*** Opening of Material to process ***
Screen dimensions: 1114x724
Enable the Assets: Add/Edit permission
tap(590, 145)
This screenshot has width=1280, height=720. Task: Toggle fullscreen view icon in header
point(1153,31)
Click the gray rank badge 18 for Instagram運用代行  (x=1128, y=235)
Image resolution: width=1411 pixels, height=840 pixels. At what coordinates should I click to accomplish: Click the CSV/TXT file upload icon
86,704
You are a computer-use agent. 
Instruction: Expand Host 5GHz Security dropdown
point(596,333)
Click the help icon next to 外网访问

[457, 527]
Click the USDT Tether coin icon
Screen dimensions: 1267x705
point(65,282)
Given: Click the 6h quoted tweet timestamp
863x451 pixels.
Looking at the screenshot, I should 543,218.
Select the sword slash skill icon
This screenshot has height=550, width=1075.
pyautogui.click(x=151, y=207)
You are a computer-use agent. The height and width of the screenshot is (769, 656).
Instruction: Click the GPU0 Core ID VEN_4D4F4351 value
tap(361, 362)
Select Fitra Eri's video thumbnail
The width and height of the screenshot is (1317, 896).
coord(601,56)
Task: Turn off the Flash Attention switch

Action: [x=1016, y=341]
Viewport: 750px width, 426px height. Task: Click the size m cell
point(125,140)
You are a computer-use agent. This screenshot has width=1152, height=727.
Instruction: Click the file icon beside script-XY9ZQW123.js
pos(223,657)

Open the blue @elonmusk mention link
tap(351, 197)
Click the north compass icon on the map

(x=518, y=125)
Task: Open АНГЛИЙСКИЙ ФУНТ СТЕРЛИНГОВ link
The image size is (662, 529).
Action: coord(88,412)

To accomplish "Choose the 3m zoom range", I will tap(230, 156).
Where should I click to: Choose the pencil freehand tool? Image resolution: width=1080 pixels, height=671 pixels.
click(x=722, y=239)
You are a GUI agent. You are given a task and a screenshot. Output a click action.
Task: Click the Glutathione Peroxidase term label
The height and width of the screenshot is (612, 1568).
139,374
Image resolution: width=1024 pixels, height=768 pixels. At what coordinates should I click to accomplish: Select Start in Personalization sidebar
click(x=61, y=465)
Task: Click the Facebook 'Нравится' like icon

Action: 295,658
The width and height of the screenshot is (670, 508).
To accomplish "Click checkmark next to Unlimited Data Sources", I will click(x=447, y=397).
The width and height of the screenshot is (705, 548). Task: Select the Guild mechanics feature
*** Close of Material to process ***
Task to carry out » Go over the data and return every line that includes the word "will".

Worked solution »
To accomplish "Choose the 3m zoom range", I will tap(230, 156).
To accomplish "Click checkmark next to Unlimited Data Sources", I will click(x=447, y=397).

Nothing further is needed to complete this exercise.